Haciendo memoria del internamiento, se siente afortunada, pese a todo, por compartir el encierro con su familia. Desmenuza las jerarquías, la distancia entre las retenidas por su condición de judías y las que lo eran como resistentes, las diferentes nacionalidades, la relación con las kapos, el trabajo. Como en cualquier estructura social, había alianzas y tensiones, la solidaridad no se daba por supuesta (con notables excepciones, como su madre) y no duda al reconocer que en ocasiones se benefició de haber caído en gracia a alguna encargada. «La verdadera cuestión es la dignidad», afirma, «porque en el campo reinaba esa voluntad de humillación» (p. 82). Frío, hambre, sed, sueño. Y humillaciones constantes, gratuitas. Aprendió a oler la muerte, las señales de gaseamiento inminente.

Sobrevivió, como sus hermanas, pero era consciente de que su suerte podría haber sido distinta. Además de a su madre, perdió a su padre y su hermano, asesinados en Lituania. Desde su regreso, y a lo largo de toda su trayectoria, reivindicó la memoria, la suya y la de quienes no volvieron.
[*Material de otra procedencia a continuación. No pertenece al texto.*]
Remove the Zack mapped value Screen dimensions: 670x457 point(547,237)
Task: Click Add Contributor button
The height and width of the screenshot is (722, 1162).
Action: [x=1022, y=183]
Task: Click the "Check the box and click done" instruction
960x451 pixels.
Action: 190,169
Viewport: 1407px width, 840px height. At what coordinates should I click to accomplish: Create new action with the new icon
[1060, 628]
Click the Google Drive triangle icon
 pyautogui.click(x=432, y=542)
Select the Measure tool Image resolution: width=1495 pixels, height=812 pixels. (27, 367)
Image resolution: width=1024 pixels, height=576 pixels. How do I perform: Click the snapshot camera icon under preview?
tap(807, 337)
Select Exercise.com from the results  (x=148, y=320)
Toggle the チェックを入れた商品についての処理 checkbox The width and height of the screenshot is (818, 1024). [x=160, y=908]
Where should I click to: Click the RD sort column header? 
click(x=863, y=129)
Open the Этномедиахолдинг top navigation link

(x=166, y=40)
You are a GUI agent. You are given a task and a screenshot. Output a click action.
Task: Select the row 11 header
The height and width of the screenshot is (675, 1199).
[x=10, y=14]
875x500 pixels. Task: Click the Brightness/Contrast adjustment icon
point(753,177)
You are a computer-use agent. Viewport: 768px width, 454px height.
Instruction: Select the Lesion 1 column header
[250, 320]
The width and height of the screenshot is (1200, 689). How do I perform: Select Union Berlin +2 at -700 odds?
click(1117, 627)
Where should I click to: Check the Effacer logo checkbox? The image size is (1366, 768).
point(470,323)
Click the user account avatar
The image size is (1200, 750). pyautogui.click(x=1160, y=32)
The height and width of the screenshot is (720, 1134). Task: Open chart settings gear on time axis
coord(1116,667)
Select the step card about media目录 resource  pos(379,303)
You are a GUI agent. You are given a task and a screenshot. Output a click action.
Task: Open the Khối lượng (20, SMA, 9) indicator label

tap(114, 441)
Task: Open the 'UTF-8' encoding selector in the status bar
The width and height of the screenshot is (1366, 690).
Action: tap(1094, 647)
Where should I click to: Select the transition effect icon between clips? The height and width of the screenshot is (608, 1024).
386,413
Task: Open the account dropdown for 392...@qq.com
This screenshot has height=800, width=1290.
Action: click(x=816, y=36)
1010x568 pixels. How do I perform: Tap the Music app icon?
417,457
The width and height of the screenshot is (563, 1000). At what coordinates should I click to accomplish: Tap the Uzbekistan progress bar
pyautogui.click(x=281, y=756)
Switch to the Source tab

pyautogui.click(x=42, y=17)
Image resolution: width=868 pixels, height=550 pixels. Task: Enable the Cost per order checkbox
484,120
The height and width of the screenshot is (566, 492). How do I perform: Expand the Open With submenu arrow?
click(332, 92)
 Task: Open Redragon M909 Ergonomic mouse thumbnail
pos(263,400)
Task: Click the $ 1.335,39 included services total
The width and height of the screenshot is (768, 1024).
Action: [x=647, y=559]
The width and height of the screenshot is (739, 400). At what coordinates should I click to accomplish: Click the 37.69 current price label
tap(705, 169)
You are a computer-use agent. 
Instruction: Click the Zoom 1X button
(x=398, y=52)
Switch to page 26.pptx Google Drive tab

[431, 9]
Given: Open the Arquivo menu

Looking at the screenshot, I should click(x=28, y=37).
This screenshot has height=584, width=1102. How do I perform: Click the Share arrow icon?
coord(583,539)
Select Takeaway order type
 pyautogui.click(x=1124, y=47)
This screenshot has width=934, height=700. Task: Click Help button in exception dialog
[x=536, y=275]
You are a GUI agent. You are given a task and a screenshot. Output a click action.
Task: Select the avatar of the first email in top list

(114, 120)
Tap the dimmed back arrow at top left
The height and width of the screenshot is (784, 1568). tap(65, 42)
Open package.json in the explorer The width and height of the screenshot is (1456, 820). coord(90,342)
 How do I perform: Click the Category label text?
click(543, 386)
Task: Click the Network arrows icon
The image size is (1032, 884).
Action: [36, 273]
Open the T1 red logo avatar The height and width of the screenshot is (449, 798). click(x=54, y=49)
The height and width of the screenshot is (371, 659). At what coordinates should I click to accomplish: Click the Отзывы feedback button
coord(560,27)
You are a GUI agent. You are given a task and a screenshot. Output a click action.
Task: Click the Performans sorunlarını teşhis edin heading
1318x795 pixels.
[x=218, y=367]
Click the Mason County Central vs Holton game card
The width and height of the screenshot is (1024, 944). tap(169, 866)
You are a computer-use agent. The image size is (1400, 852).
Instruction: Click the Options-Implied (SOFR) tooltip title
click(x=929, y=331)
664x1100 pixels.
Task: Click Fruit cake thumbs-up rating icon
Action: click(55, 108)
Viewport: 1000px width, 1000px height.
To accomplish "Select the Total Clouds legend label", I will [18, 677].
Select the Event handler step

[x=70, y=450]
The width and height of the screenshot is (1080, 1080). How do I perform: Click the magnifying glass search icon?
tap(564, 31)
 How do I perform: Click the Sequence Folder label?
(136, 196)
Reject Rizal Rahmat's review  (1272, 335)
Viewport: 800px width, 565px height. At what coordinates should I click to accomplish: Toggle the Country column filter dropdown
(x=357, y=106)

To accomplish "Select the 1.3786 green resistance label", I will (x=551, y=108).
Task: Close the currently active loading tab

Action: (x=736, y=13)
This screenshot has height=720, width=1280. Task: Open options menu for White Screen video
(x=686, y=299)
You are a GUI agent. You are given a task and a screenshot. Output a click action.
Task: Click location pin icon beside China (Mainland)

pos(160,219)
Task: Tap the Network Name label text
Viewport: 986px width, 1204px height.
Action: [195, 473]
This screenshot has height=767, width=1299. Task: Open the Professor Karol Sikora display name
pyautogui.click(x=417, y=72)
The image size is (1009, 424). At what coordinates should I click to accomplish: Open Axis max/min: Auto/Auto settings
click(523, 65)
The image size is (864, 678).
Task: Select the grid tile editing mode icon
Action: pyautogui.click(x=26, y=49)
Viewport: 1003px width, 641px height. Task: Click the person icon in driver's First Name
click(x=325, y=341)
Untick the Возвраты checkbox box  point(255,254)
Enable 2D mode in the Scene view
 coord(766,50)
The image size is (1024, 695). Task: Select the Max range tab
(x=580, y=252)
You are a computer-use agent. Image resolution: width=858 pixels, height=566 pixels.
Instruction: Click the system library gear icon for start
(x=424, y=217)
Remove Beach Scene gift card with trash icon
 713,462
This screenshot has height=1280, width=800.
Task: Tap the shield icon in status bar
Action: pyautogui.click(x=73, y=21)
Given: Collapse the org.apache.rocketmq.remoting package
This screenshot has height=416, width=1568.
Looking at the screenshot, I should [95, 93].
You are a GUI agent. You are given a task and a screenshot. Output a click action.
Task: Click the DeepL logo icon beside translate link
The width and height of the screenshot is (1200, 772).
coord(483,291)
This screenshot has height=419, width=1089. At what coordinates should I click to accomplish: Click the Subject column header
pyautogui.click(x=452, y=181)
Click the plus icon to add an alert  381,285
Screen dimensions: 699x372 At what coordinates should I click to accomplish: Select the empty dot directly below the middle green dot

Lo hizo con firmeza, con un compromiso ético insobornable. Se encaró a los historiadores que ninguneaban a las víctimas por no considerarlas aptas para documentar los hechos; la historiografía no se podía aislar de los testimonios, ellos son la fuente de la que se alimenta. Defendía también la necesidad de detallar cada caso, de pormenorizar el horror en sus infinitas caras, sin restar importancia al relato de nadie. Porque no hubo, no hay, una única vivencia del Holocausto, sino una polifonía de voces (como tan bien entendió, por otra parte, la premio Nobel Svetlana Alexiévich).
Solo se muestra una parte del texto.